Below, please find the total cost of this trip:
|Grand Canyon Park Loop Travel Costs|
|Food and Dining||$518.59|
|Total for 14 days/nights for mostly 1 person||$2,257.54|
This total is higher than I would have liked. The $270.00 guided slot canyon hike put me over the $2,000 mark. I also opted to pay for the flights using cash instead of points so I could get flights that better accommodated my itinerary. Remove those two price points and the total cost would have come out to be ~$1642, which would have been pretty satisfying. But, I don't regret the choices I made. (Well, maybe that awful return flight on Spirit.)
I was very happy with how this trip turned out.

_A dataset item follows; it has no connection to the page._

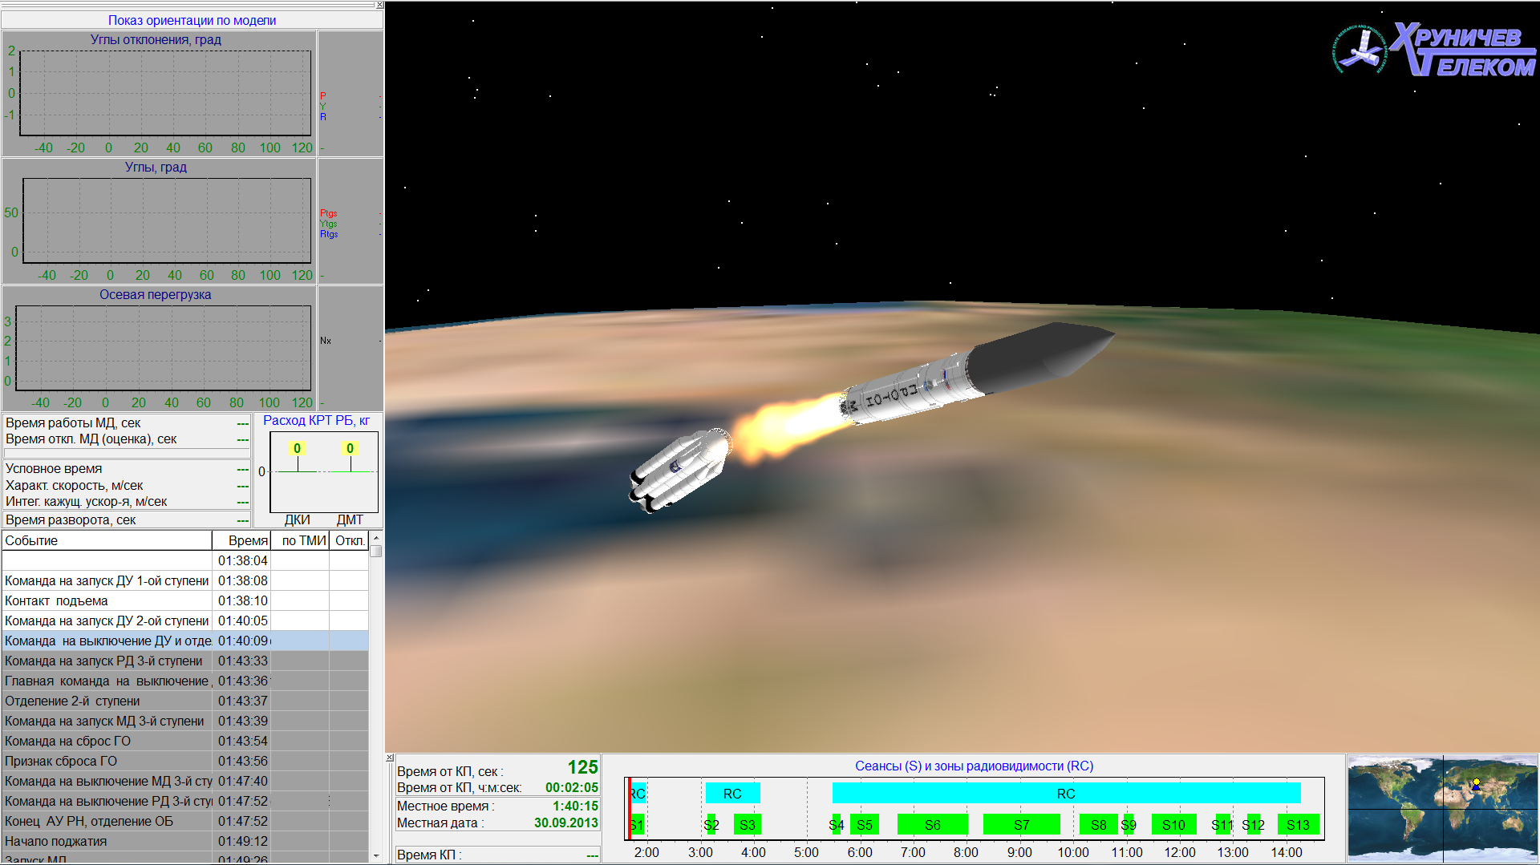Viewport: 1540px width, 865px height.
Task: Click the Khrunichev Telecom logo
Action: click(1435, 50)
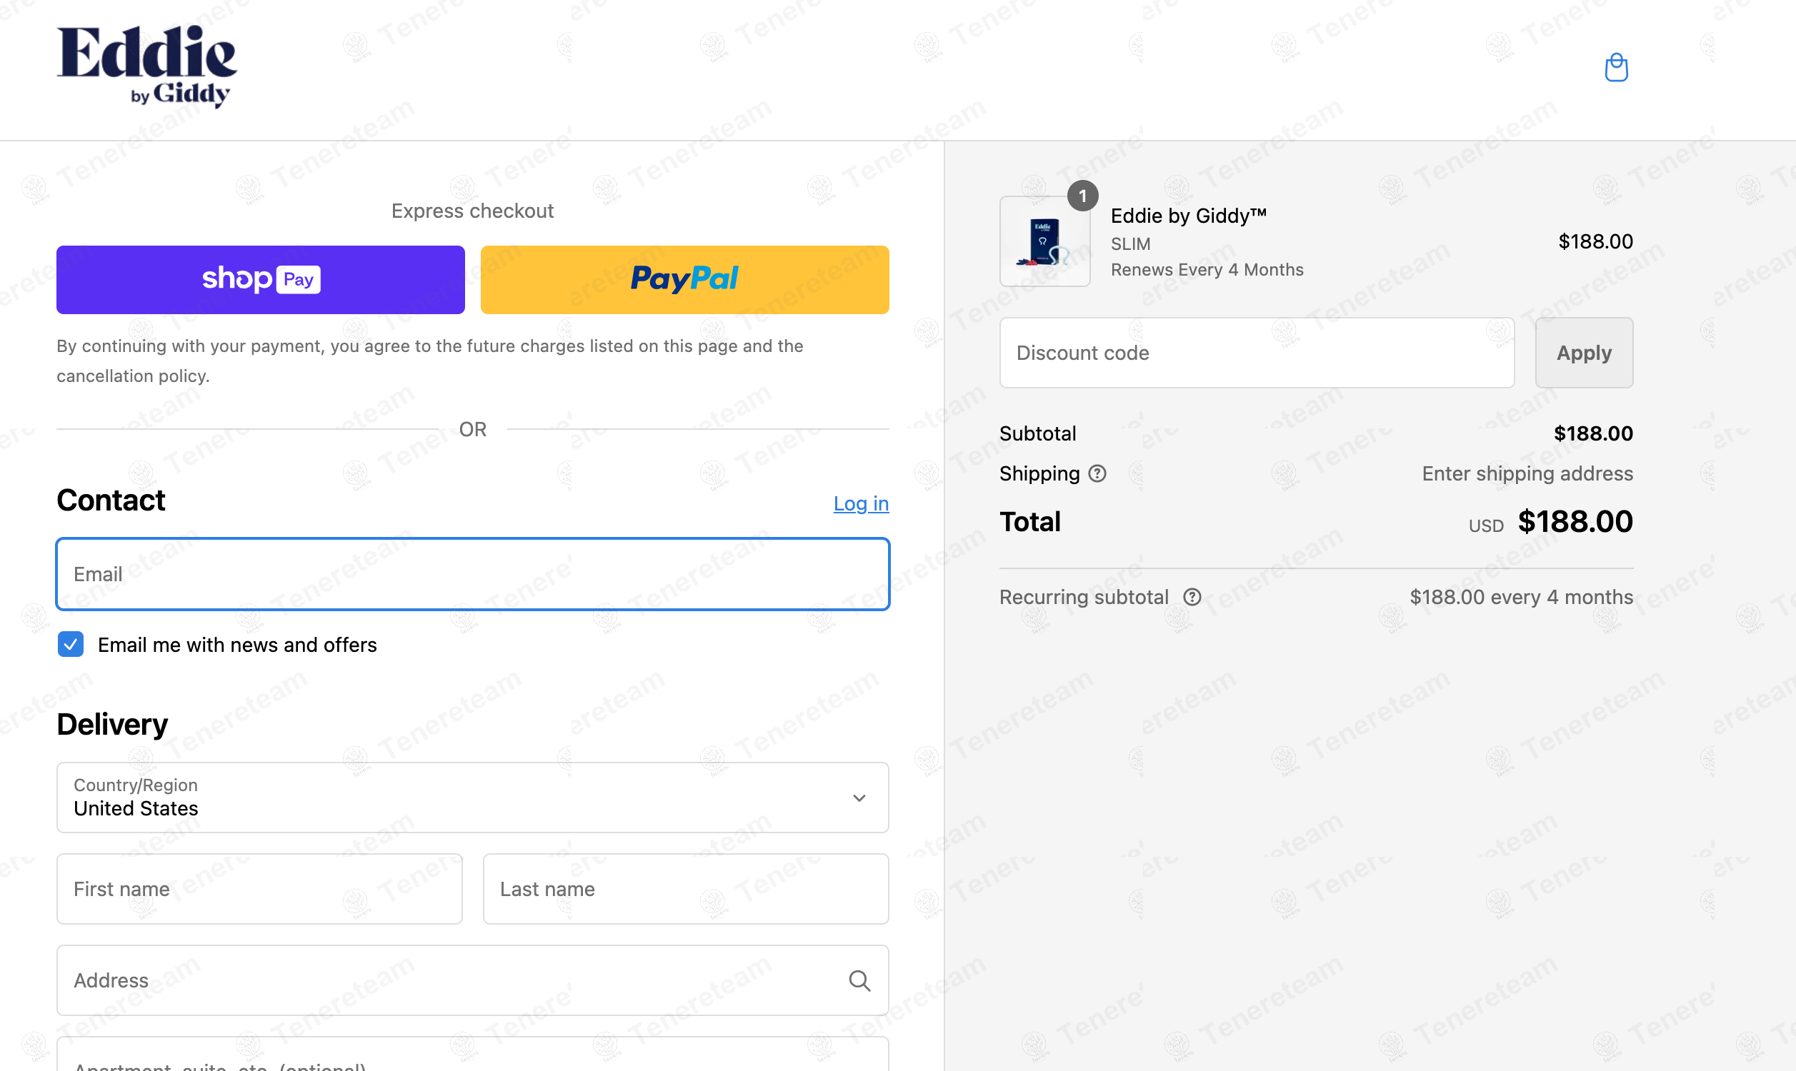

For me, it was a long time coming and it didn't disappoint. If you are wondering, below, please find listed my top 10 hikes from the trip:
- The Narrows - Zion
- Grandview Trail - South Rim
- Pink Ledges Trail to Birdseye Trail - Red Canyon
- Lower Antelope Canyon
- "Epic Slot Canyon" - Grand Staircase-Escalante
- Connector Trail (and Northgate Peaks Trail) - Zion
- Queen's Garden Trail to Navajo Loop Trail - Bryce
- Monument Valley (scenic drive with viewpoints)
- Angels Landing via West Rim Trail - Zion
- Calico Tanks Trail - Red Rock Canyon
Hopefully, this article helps you wrap your hands around the financials of your own trip to the Grand Canyon park loop. If so, please let me know in the comments below.
I haven't found this itinerary/route/trip referred to as the "Grand Canyon Park Loop" anywhere. I made it up. But, I think that it's a perfect name for it.